• **Extrait**
□ □ □ □ □
Loin d'une simple description chronologique des événements, les auteurs s'intéressent à l'évolution des représentations mentales, aux conditions d'émergence des discours et aux stratégies d'acteurs. Les pages les plus intéressantes présentent les arguments (souvent catastrophistes), développés dès 1820-1830 par les forestiers, les scientifiques et les fonctionnaires, contre le déboisement agricole et en faveur d'un reboisement d'ensemble. Tous cherchent à convaincre l'opinion publique du rôle bénéfique de la forêt, tant d'un point de vue environnemental que social, sanitaire, économique, et même politique. Plusieurs mutations accompagnent et rendent possibles ces prises de parole : développement d'une science sylvicole systémique, renforcement de l'administration forestière, sensibilisation à la protection du patrimoine naturel, essor d'une conception intégrée de l'aménagement du territoire (eaux-routes-montagnes-forêts-chemins de fer), remplacement des droits coutumiers paysans par une politique d’État qui restreint les coupes et interdit le pacage au nom de l'intérêt général.
□ □ □ □ □
• **Données extraites**
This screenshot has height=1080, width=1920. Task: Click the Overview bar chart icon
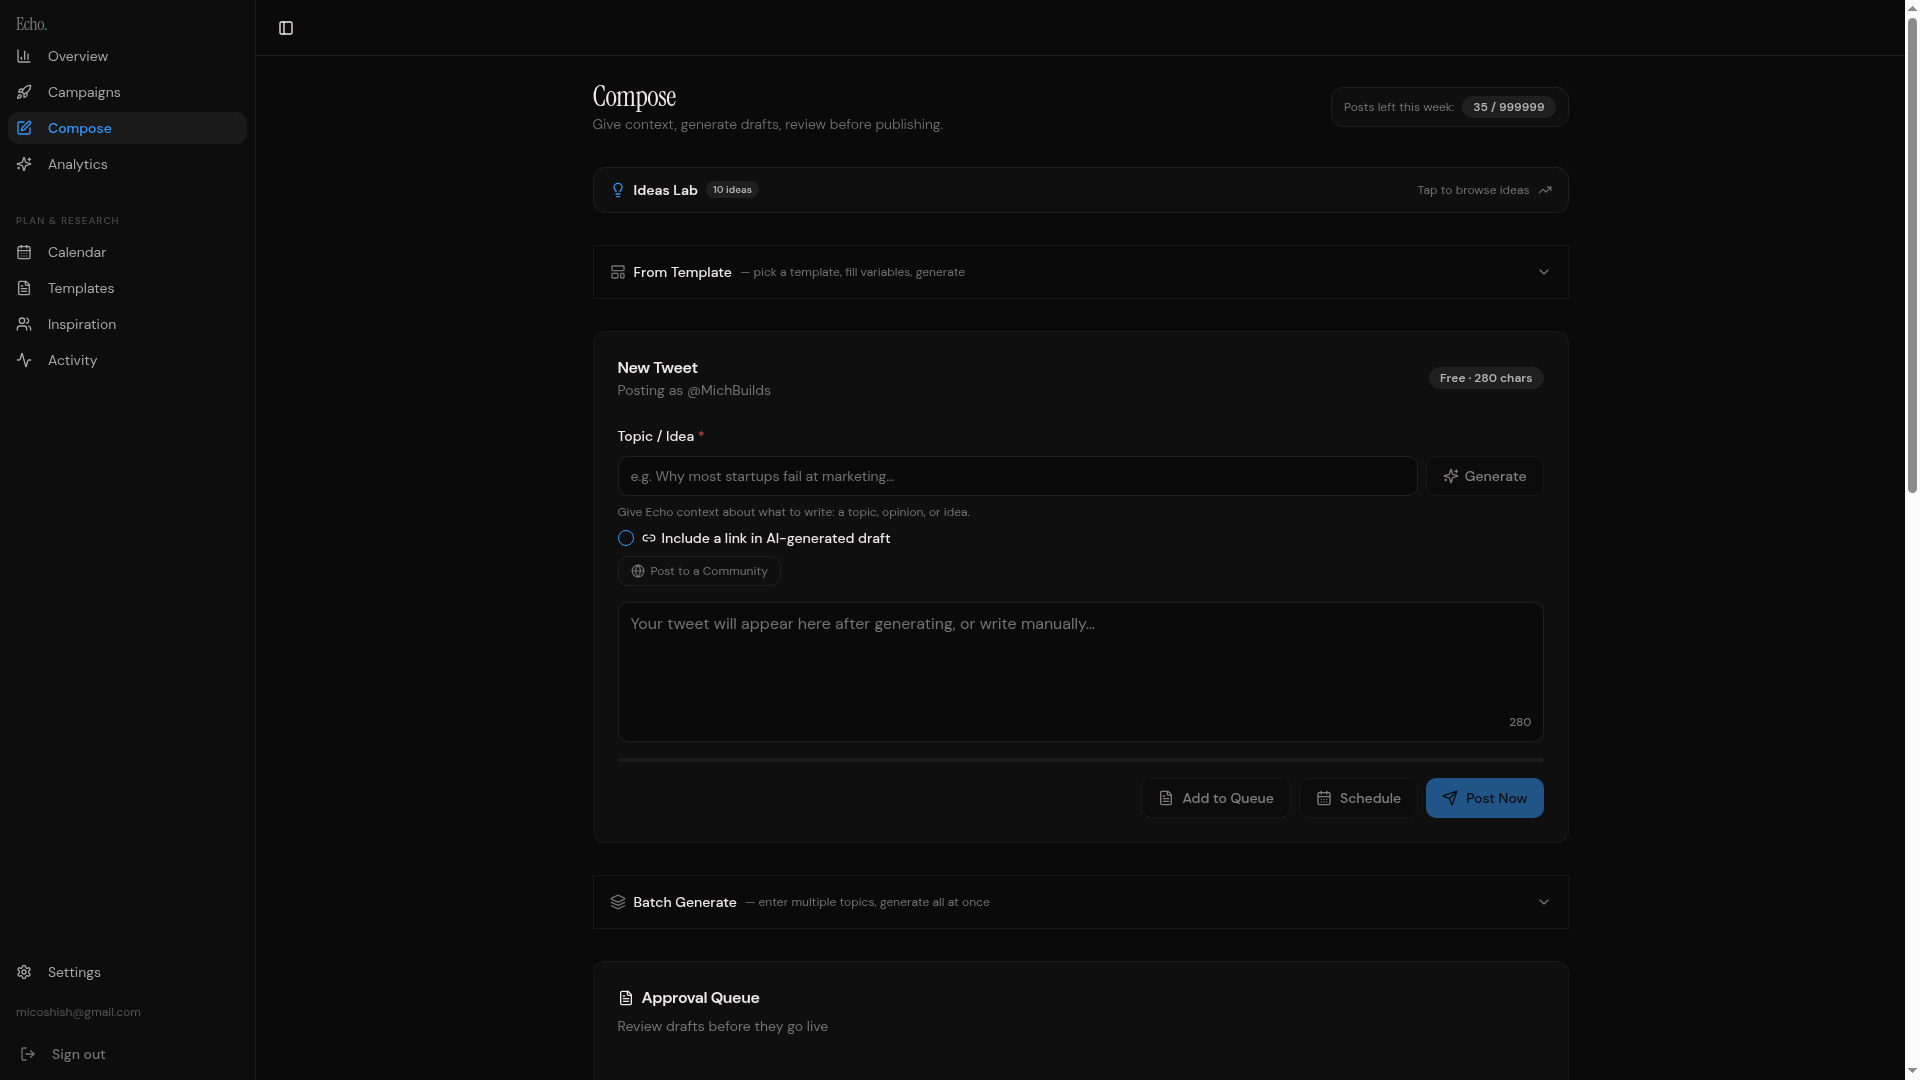click(x=24, y=56)
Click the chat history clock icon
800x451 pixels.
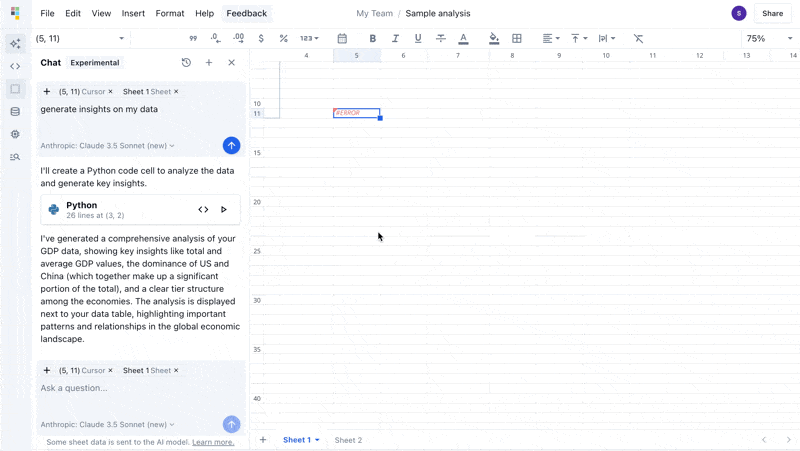pyautogui.click(x=186, y=63)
□ □ □ □ □
• **Consignes**
#1 Dans l'extrait sur la forêt, à partir de quand les forestiers, les scientifiques et les fonctionnaires développent-ils leurs arguments contre le déboisement agricole ?
#2 Traduisez en anglais cette phrase de l'extrait sur la forêt : « Tous cherchent à convaincre l'opinion publique du rôle bénéfique de la forêt, tant d'un point de vue environnemental que social, sanitaire, économique, et même politique. »
#3 Poursuivez, s'il vous plaît, l'extrait sur la forêt à la suite de sa dernière phrase.

• **Réponses**
#1 Dès 1820-1830.

#2 All of them seek to convince public opinion of the beneficial role of the forest, from an environmental as well as a social, health, economic, and even political point of view.

#3
Très stimulantes aussi sont les pages où la validité de ces discours anciens est testée au regard des sciences d'aujourd'hui. Cette lecture rétrospective montre qu'au-delà de certains phénomènes tout à fait bien compris à l'époque, les "croisés du reboisement" ont aussi fondé leurs conclusions, et leurs espérances, sur des erreurs (penser qu'une forêt n'est qu'une somme d'arbres) ou des méconnaissances : non prise en compte du temps long et ignorance du fait que le minimum forestier français de 1850 est plus lié à la fin du petit âge glaciaire qu'aux paysans défricheurs...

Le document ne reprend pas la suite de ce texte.